Obturation techniques for Pulpectomy
Several techniques have been used for the filling of materials into the deciduous teeth canals.
- 1. The primary teeth with their larger canals may be filled with a thin mix coating on the walls of the root canal with the help of a reamer in a anti-clock wise direction while taking it out slowly followed by the placement of the thicker mix which is then pushed manually.
- 2. Pastes can also be filled by means of a Lentulo spiral mounted on the micro motor hand piece. The direction of rotation needs to be checked for the material to properly flow into the canal.
- 3. The endodotic pressure syringe is also effective for placing the ZEO into the canals. The Vitapex system also uses a syringe with the material in it. The syringe is introduced up to 1/5th the distance from the apex of the canal and the material is slowly injected as the syringe is withdrawn from the canal.
Regardless of the method adopted to fill the canals care should be used to prevent extrusion of the materials into the periapical tissues. The adequacy of the obturation is checked by radiographs. In the event a small amount of the ZOE is inadvertently forced through the apical foramen, it is left alone since the material is resorbable.

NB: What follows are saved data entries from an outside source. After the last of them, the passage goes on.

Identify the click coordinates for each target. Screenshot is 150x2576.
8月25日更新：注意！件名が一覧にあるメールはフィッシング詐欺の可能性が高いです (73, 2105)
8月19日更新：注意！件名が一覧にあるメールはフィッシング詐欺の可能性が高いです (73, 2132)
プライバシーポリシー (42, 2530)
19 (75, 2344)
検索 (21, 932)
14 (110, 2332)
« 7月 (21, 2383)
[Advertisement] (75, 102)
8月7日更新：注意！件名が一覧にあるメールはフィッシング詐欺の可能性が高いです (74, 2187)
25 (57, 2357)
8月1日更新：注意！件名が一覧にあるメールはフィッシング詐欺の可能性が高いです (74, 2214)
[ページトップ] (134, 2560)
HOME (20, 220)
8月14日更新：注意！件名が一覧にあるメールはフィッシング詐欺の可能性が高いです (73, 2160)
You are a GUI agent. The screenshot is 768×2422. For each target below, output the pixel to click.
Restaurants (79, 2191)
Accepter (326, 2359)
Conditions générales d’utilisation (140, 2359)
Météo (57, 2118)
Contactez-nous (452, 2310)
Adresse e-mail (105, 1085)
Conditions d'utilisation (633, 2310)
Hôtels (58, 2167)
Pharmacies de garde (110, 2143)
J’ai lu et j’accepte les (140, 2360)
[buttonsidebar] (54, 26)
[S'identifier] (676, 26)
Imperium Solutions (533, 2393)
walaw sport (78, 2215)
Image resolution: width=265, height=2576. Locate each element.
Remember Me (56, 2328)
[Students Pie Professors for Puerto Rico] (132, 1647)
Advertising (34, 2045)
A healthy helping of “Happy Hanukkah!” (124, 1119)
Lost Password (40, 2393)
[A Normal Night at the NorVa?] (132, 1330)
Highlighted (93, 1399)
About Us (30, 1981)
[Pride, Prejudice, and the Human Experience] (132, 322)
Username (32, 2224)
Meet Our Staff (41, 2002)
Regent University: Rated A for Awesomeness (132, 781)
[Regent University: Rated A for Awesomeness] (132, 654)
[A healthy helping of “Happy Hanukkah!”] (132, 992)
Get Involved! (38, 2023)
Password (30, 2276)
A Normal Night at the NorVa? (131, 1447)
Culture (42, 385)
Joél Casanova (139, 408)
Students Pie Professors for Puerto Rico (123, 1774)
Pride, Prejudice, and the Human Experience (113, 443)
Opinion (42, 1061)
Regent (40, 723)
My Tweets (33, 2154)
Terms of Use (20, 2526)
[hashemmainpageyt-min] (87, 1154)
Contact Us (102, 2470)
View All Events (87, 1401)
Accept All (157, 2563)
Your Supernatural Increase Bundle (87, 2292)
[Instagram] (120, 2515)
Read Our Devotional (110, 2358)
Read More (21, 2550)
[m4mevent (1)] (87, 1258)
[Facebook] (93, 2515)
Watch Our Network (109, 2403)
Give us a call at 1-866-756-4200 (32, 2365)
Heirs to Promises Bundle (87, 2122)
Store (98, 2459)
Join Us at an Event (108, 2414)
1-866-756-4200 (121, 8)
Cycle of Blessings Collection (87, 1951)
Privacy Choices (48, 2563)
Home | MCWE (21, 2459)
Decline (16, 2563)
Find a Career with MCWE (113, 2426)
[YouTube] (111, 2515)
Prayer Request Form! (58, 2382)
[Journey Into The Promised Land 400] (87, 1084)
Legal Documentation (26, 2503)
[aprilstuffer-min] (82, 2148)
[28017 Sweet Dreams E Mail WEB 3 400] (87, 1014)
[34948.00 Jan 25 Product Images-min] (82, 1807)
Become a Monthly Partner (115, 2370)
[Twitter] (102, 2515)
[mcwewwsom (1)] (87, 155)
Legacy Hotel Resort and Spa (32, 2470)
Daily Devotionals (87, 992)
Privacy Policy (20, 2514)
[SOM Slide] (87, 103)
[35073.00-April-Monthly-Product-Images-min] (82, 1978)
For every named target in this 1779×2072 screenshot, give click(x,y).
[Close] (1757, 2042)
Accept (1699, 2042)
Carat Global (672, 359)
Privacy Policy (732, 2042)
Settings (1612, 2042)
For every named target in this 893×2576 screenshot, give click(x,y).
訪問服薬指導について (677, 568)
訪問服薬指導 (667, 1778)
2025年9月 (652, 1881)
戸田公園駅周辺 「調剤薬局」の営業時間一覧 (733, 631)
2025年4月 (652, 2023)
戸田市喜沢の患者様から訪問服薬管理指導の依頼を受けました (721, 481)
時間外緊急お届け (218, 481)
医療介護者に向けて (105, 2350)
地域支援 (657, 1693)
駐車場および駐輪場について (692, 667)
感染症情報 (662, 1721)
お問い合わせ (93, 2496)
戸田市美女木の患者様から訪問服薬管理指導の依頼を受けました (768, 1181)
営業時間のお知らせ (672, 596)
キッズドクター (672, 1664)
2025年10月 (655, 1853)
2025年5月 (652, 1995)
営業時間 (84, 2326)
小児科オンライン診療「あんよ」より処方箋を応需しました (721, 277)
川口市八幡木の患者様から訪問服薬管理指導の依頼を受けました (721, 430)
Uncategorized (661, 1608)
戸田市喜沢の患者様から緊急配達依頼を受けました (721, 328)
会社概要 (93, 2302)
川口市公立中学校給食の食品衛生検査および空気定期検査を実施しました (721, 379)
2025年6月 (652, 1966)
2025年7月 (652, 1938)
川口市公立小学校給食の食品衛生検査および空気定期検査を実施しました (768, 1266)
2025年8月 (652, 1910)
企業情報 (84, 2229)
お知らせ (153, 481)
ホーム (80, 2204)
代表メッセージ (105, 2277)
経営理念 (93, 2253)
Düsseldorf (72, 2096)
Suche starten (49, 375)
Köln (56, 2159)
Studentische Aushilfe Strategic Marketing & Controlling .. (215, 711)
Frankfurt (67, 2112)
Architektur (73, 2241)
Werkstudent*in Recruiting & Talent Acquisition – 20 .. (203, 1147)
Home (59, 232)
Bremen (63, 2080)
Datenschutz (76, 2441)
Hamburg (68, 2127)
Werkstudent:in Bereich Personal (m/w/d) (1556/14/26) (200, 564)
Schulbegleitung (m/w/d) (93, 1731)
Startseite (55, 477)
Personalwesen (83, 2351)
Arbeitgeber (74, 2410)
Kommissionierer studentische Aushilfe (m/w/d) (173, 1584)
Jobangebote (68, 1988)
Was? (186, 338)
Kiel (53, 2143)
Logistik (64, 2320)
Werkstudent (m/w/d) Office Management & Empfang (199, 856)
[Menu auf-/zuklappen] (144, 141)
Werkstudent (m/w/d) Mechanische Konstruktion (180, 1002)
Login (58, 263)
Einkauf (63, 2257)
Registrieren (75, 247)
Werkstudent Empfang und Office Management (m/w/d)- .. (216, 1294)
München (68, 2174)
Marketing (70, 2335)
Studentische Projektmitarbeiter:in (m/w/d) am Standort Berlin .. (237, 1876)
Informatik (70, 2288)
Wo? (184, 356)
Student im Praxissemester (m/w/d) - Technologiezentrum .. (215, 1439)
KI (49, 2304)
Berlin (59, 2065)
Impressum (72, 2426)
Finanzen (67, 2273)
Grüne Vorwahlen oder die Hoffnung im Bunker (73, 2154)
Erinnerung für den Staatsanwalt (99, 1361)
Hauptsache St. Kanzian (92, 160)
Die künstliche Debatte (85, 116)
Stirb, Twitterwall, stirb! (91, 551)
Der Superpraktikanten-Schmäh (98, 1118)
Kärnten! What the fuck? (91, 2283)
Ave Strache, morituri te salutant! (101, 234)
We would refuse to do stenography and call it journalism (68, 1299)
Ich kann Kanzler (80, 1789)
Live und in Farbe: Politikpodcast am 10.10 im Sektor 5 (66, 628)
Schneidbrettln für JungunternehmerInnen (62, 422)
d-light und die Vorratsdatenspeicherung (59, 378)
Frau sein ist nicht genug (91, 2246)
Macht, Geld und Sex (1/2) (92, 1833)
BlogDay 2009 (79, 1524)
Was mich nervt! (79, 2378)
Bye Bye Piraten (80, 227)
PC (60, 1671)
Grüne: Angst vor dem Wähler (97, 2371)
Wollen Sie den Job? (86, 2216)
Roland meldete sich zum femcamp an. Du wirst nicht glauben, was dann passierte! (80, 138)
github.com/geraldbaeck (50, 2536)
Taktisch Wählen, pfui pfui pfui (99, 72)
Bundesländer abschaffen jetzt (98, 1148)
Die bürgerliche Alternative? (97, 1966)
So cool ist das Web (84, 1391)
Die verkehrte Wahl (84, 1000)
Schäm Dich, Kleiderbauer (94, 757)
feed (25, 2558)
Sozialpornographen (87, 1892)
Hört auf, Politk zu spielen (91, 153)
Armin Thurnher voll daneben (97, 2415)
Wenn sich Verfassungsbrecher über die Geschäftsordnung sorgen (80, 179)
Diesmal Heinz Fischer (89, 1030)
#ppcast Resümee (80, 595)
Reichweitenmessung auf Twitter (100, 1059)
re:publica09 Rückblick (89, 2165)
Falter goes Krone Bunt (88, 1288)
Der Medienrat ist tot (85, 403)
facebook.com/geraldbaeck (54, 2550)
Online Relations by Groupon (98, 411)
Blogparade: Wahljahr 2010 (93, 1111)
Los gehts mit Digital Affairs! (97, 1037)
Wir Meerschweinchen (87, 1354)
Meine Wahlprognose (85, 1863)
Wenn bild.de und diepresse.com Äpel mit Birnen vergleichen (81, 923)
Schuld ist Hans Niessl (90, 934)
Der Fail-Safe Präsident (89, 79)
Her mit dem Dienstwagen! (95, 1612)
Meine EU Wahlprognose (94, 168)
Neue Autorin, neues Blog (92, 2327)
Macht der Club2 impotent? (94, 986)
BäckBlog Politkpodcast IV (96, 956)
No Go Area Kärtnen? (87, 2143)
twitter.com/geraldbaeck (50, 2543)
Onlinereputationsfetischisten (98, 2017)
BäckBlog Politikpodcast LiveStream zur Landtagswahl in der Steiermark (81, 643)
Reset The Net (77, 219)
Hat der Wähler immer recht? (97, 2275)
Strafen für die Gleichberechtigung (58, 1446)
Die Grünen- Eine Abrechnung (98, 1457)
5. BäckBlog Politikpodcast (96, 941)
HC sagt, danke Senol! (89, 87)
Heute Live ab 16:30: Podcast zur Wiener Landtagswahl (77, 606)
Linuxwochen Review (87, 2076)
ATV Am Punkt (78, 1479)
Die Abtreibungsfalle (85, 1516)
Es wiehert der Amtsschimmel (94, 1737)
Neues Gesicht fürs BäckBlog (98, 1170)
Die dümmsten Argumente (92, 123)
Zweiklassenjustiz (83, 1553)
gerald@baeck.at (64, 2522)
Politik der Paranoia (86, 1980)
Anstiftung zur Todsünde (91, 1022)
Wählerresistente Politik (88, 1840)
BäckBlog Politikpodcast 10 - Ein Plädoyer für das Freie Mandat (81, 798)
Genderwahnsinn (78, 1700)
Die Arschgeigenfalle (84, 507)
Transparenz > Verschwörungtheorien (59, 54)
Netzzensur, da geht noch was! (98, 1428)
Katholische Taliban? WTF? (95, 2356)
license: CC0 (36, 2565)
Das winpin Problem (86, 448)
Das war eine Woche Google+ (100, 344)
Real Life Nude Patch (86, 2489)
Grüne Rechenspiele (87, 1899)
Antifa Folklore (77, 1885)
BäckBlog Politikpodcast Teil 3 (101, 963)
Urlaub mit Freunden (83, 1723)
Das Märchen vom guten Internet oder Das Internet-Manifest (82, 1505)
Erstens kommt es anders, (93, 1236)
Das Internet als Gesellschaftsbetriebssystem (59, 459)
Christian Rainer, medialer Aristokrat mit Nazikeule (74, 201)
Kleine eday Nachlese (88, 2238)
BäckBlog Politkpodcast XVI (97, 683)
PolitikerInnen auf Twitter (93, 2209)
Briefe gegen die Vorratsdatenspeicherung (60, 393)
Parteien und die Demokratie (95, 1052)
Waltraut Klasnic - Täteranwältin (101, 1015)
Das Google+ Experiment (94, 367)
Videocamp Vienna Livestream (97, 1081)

When the canals are satisfactorily obturated, fast-set temporary cement is placed in the pulp chamber to seal the ZEO canal filling. The primary tooth is restored with a stainless steel crown.
Follow-up after primary pulpectomy
The rate of success following primary pulpectomy is high. However, these teeth should be periodically checked for success of the treatment and to intercept any problem associated with failure. While resorbing normally without interference with eruption of the permanent tooth, the primary tooth should remain asymptomatic, firm in the alveolus, and free from pathosis. If evidence of pathosis is detected, extraction and conventional space maintenance are recommended.
It has been pointed out that pulpally treated primary teeth may occasionally present a problem of overretention. After normal physiologic resorption of the root reaches the pulp chamber, the large amount of ZEO present may impair the resorption and lead to prolonged retention of the crown. Treatment usually consists of a simple removal of the crown and allowing the permanent tooth to erupt.